§ Text to read

····················

The word “dinner” pops up in a passing conversation. Jody Reyer hears it, lassoes that couple with a friendly hail and pulls them to his Reyer Farms booth to expand their conversation and menu—possibly with his beef — at the Mississippi Farmers Market.
Across the aisle, Greg Lott’s sizzling slices of beef sausage work the same magic for Remington-Lott Farms, reeling folks in for a one-on-one chat with the man behind the beef.
Reyer Farms and Remington-Lott Farms are on opposite sides of the aisle at the Mississippi Farmers Market, just off High Street in Jackson, but they are working the same avenue of locally grown beef. Both are members of Genuine MS, the Mississippi Department of Agriculture and Commerce brand showcasing products created or produced by the state’s farmers and entrepreneurs.
The two are apt to identify more as colleagues than competitors, joking that they need to do a better job distinguishing themselves. Slightly similar R— Farm names have led newbies to mistake one for the other at times.

····················

Data taken from a collection
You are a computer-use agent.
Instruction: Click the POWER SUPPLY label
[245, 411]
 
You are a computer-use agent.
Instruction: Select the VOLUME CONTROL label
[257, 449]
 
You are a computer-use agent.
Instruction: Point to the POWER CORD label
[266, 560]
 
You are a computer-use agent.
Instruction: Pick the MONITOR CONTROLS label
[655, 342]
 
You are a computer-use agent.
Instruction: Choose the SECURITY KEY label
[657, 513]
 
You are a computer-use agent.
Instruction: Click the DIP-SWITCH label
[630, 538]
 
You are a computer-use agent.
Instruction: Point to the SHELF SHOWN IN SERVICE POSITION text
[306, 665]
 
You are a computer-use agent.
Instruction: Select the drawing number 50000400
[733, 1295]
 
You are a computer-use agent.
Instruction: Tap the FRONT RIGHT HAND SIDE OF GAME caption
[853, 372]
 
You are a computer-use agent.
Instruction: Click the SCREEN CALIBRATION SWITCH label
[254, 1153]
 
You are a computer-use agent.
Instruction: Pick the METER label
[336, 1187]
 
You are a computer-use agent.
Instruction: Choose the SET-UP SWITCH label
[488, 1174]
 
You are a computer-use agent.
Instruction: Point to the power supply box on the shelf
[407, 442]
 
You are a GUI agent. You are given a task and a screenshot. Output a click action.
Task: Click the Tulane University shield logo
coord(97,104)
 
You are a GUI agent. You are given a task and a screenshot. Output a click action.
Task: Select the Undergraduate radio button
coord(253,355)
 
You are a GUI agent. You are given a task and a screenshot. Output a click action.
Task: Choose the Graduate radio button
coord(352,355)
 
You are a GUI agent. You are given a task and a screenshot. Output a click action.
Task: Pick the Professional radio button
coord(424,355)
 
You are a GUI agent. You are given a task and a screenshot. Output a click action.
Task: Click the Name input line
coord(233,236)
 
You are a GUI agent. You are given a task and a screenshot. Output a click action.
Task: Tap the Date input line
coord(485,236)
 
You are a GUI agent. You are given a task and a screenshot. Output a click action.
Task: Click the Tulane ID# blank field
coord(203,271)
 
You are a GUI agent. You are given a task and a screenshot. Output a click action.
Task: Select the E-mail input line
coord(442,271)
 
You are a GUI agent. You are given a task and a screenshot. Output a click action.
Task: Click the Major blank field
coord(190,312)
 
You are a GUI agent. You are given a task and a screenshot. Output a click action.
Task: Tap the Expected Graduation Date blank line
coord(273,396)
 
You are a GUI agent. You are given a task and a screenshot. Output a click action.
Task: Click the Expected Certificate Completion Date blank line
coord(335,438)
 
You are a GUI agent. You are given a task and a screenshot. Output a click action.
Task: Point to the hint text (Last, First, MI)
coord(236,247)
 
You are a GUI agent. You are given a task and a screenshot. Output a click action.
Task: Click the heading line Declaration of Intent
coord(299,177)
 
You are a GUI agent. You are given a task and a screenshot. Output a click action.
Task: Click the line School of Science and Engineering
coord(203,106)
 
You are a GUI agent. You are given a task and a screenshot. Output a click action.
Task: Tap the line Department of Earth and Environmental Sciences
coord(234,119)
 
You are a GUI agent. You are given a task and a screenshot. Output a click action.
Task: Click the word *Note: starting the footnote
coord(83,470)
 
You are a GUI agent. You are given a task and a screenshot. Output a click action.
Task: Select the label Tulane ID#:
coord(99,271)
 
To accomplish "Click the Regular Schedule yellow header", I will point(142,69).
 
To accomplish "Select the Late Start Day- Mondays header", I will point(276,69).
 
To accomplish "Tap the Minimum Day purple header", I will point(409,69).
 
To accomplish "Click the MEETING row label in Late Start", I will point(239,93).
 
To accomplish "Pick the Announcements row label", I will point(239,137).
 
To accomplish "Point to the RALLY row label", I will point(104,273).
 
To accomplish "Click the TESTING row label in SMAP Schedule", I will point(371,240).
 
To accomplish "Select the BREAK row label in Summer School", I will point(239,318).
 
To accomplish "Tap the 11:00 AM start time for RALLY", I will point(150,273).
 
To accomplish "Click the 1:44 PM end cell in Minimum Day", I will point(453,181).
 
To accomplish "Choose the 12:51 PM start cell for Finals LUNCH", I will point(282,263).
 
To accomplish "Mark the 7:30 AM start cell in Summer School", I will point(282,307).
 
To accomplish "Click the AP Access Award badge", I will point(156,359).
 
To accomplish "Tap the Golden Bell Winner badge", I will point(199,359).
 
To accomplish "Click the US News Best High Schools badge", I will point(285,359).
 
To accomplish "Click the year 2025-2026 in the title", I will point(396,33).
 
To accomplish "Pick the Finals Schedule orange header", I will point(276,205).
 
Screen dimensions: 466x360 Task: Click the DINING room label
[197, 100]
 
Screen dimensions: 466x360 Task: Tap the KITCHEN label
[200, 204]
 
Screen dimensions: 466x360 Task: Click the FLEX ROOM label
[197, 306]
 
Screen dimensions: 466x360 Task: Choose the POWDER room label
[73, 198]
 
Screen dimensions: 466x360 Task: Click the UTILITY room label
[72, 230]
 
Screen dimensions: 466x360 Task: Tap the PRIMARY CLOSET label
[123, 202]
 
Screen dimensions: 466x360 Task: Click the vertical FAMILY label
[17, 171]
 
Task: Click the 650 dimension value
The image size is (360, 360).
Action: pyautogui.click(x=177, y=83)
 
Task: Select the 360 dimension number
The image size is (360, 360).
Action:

····················

§ Description of the task
Carry on the article about the Reyer Farms and Remington-Lott Farms beef booths, starting right after its last sentence. The data has no connection to the article about the two beef farms at the Mississippi Farmers Market.

§ The reply
“It’s friendly and healthy,” Reyer describes the competition. “I feel like both of us are doing a great job at trying to showcase a Mississippi product.”
It’s working. The market for local beef is steadily expanding, Lott says. “It just takes a while for people to know you. It’s a lot about a friend telling a friend.”
It’s also about farmers telling customers about their cattle, breeds, cuts, feeding practices, cooking suggestions, aging and more. That puts buyers in closer touch with their burgers and steaks than ever before. The proximity matters to farm-to-table aficionados, local sourcing proponents and anyone who wants a personal connection with their food’s provenance.
“The cool thing about the farmers market — the people coming there truly crave local. They crave healthy,” says Kelsey Keenum, Remington-Lott Farms general manager.
Remington-Lott Farms in Madison County started in 2011, bringing together the Rowell family (the Remington name, from a collection of bronzes) with Greg Lott’s substantial cattle heritage and know-how. The Mississippi Farmers Market was its first retail outlet, starting in 2015. “People really were interested and wanting to purchase it throughout the week,” Keenum says, and their freezer trailer/tent setup in a parking lot soon gave way to their first store, in Gluckstadt. A location in Flowood followed, then Clinton and now one on Old Canton Road in Jackson, too.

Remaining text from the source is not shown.